Exercise objective:
Each line of the data has to be transcribed exactly.

** Data records follows **

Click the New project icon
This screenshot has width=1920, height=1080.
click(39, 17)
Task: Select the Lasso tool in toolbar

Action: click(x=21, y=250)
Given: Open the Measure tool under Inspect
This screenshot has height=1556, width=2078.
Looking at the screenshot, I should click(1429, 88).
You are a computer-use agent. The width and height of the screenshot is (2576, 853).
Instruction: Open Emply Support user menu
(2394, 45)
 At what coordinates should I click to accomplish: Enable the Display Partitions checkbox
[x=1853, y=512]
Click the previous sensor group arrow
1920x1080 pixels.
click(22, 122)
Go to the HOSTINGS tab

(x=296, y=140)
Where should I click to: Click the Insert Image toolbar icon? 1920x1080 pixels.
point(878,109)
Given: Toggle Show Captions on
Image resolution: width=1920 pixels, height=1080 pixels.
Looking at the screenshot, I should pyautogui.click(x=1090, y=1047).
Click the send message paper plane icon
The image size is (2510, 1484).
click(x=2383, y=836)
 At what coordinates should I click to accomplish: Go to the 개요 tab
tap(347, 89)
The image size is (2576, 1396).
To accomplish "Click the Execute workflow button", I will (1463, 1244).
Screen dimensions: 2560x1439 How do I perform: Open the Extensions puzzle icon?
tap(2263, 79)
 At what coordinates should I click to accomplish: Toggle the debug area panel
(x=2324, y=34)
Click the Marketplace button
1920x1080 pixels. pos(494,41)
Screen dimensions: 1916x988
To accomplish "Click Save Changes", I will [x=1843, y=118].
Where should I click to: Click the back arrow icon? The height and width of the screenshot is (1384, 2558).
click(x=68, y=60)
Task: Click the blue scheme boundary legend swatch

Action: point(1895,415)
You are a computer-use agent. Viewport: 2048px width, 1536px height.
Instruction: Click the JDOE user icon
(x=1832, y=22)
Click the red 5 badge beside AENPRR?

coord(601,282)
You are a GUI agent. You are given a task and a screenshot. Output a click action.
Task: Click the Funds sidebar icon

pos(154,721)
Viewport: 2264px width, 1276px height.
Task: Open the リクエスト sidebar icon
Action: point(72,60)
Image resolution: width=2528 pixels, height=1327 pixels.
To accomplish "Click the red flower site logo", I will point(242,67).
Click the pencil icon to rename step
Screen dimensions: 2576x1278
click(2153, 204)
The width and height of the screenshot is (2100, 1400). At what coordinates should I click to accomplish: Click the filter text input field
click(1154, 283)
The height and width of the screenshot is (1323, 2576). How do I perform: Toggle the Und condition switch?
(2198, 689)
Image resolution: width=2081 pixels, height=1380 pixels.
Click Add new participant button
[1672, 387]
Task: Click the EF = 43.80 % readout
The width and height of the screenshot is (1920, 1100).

** End of Data records **

Task response:
Click the New project icon
This screenshot has width=1920, height=1080.
click(39, 17)
Task: Select the Lasso tool in toolbar

Action: click(x=21, y=250)
Given: Open the Measure tool under Inspect
This screenshot has height=1556, width=2078.
Looking at the screenshot, I should click(1429, 88).
You are a computer-use agent. The width and height of the screenshot is (2576, 853).
Instruction: Open Emply Support user menu
(2394, 45)
 At what coordinates should I click to accomplish: Enable the Display Partitions checkbox
[x=1853, y=512]
Click the previous sensor group arrow
1920x1080 pixels.
click(22, 122)
Go to the HOSTINGS tab

(x=296, y=140)
Where should I click to: Click the Insert Image toolbar icon? 1920x1080 pixels.
point(878,109)
Given: Toggle Show Captions on
Image resolution: width=1920 pixels, height=1080 pixels.
Looking at the screenshot, I should pyautogui.click(x=1090, y=1047).
Click the send message paper plane icon
The image size is (2510, 1484).
click(x=2383, y=836)
 At what coordinates should I click to accomplish: Go to the 개요 tab
tap(347, 89)
The image size is (2576, 1396).
To accomplish "Click the Execute workflow button", I will (1463, 1244).
Screen dimensions: 2560x1439 How do I perform: Open the Extensions puzzle icon?
tap(2263, 79)
 At what coordinates should I click to accomplish: Toggle the debug area panel
(x=2324, y=34)
Click the Marketplace button
1920x1080 pixels. pos(494,41)
Screen dimensions: 1916x988
To accomplish "Click Save Changes", I will [x=1843, y=118].
Where should I click to: Click the back arrow icon? The height and width of the screenshot is (1384, 2558).
click(x=68, y=60)
Task: Click the blue scheme boundary legend swatch

Action: point(1895,415)
You are a computer-use agent. Viewport: 2048px width, 1536px height.
Instruction: Click the JDOE user icon
(x=1832, y=22)
Click the red 5 badge beside AENPRR?

coord(601,282)
You are a GUI agent. You are given a task and a screenshot. Output a click action.
Task: Click the Funds sidebar icon

pos(154,721)
Viewport: 2264px width, 1276px height.
Task: Open the リクエスト sidebar icon
Action: point(72,60)
Image resolution: width=2528 pixels, height=1327 pixels.
To accomplish "Click the red flower site logo", I will point(242,67).
Click the pencil icon to rename step
Screen dimensions: 2576x1278
click(2153, 204)
The width and height of the screenshot is (2100, 1400). At what coordinates should I click to accomplish: Click the filter text input field
click(1154, 283)
The height and width of the screenshot is (1323, 2576). How do I perform: Toggle the Und condition switch?
(2198, 689)
Image resolution: width=2081 pixels, height=1380 pixels.
Click Add new participant button
[1672, 387]
Task: Click the EF = 43.80 % readout
The width and height of the screenshot is (1920, 1100).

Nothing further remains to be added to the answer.